[Provided entries Boundary: Start]
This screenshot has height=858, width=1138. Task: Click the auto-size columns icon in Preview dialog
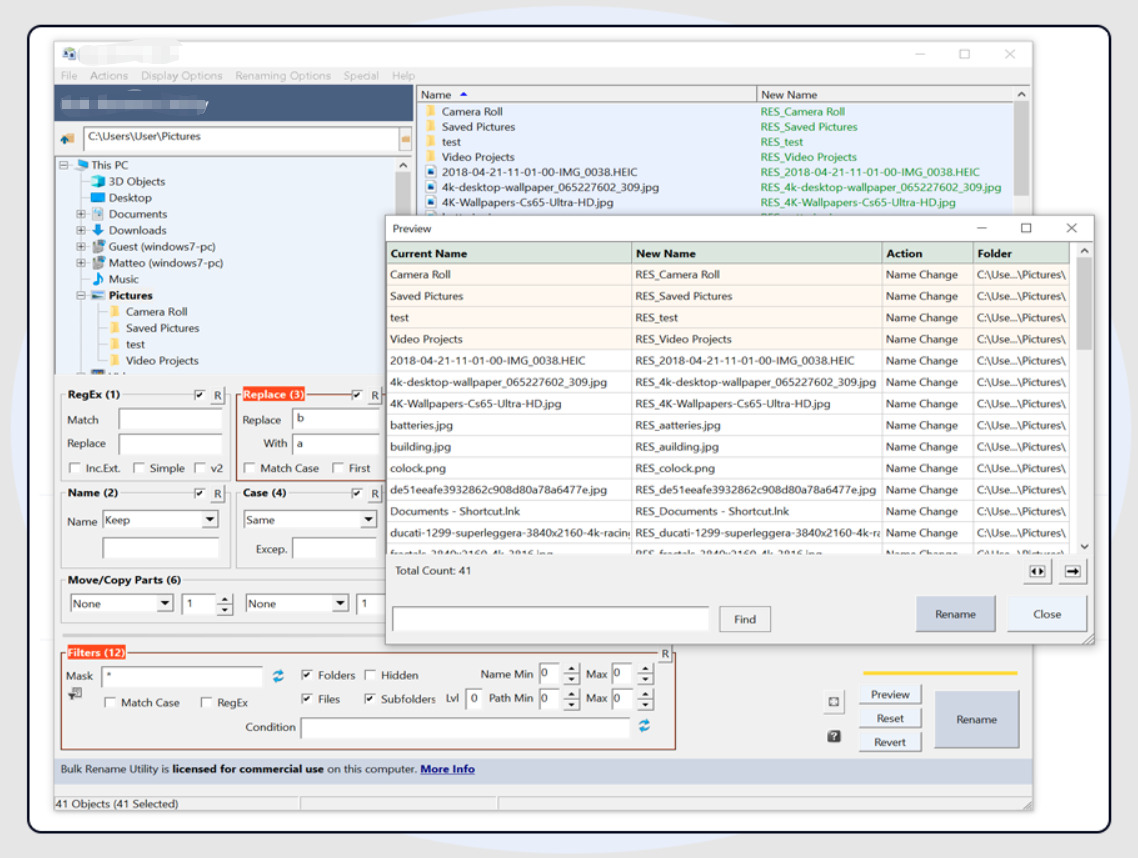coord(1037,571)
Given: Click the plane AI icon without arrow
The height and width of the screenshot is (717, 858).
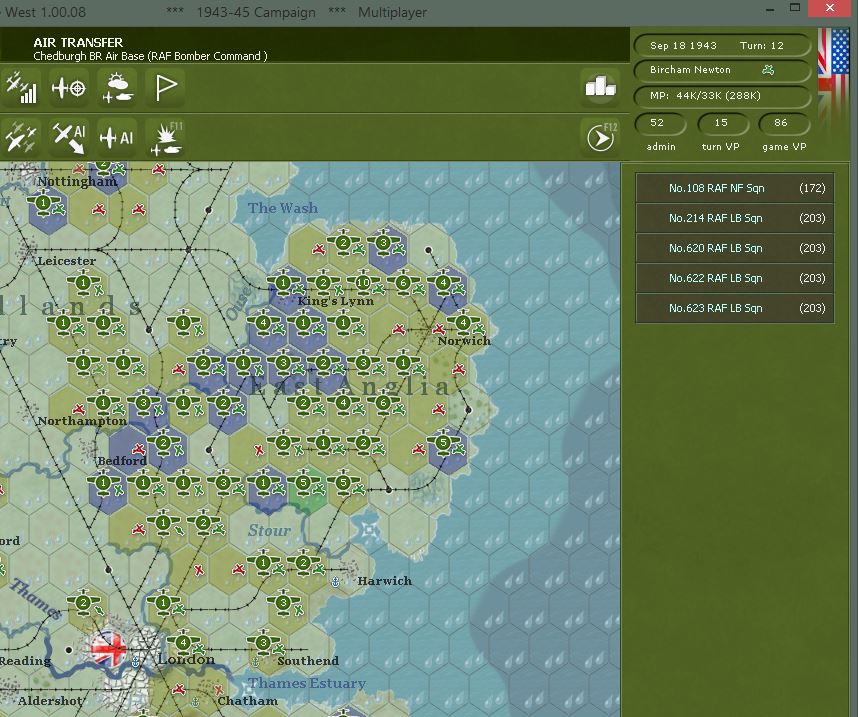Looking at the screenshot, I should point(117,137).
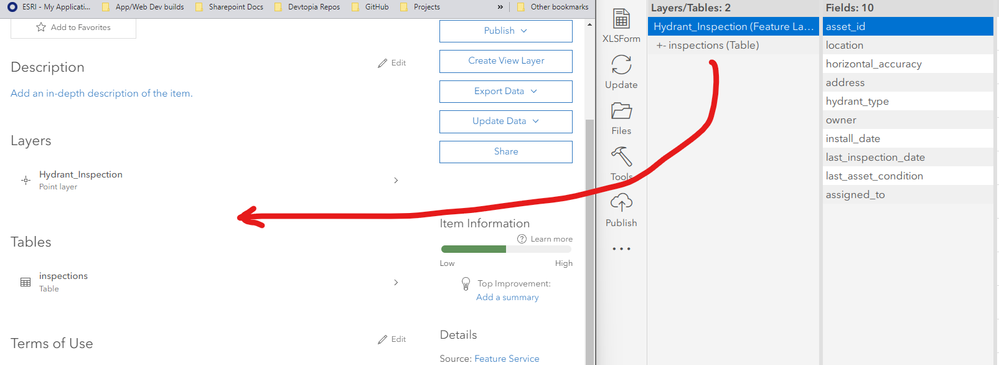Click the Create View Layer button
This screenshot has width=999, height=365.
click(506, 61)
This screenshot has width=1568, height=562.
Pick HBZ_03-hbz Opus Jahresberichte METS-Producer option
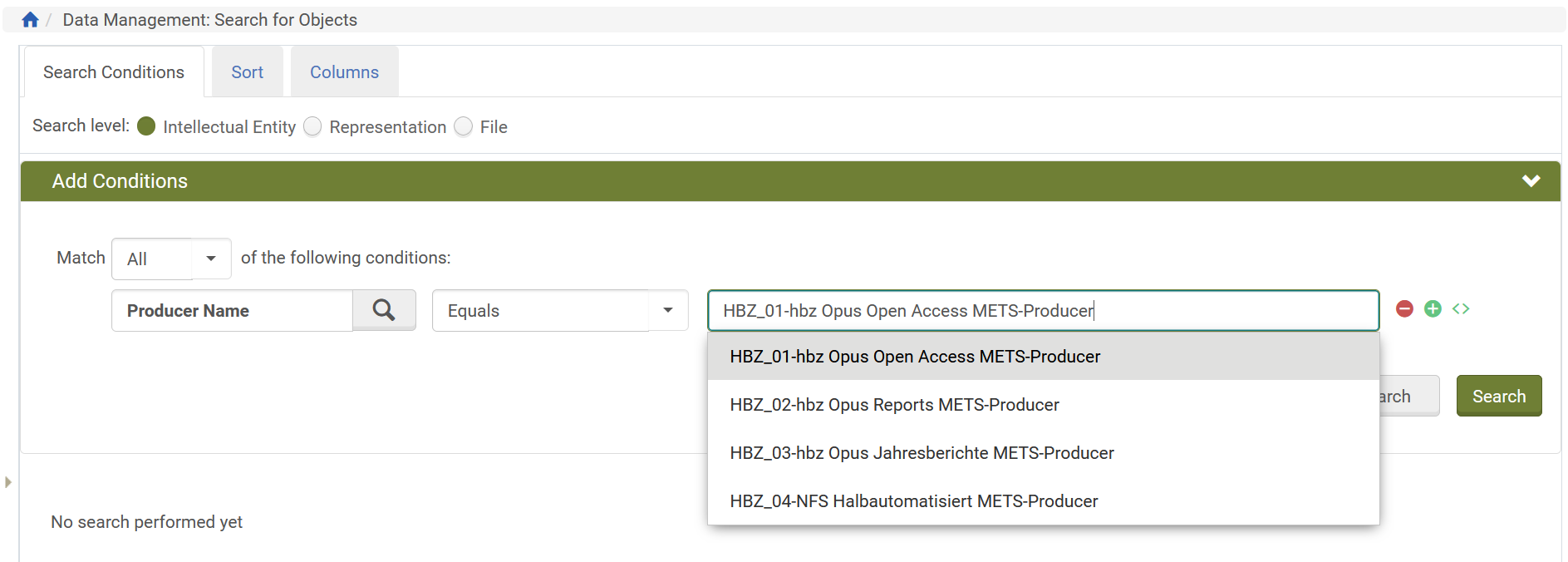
[Provided entries Boundary: End]
### [Task prompt]
Omit every picture while printing the data word for word.

### [Task answer]
This screenshot has height=858, width=1138. Task: Click the auto-size columns icon in Preview dialog
coord(1037,571)
Given: Click the plane AI icon without arrow
The height and width of the screenshot is (717, 858).
Looking at the screenshot, I should point(117,137).
Click the Create View Layer button
This screenshot has width=999, height=365.
click(506, 61)
This screenshot has width=1568, height=562.
Pick HBZ_03-hbz Opus Jahresberichte METS-Producer option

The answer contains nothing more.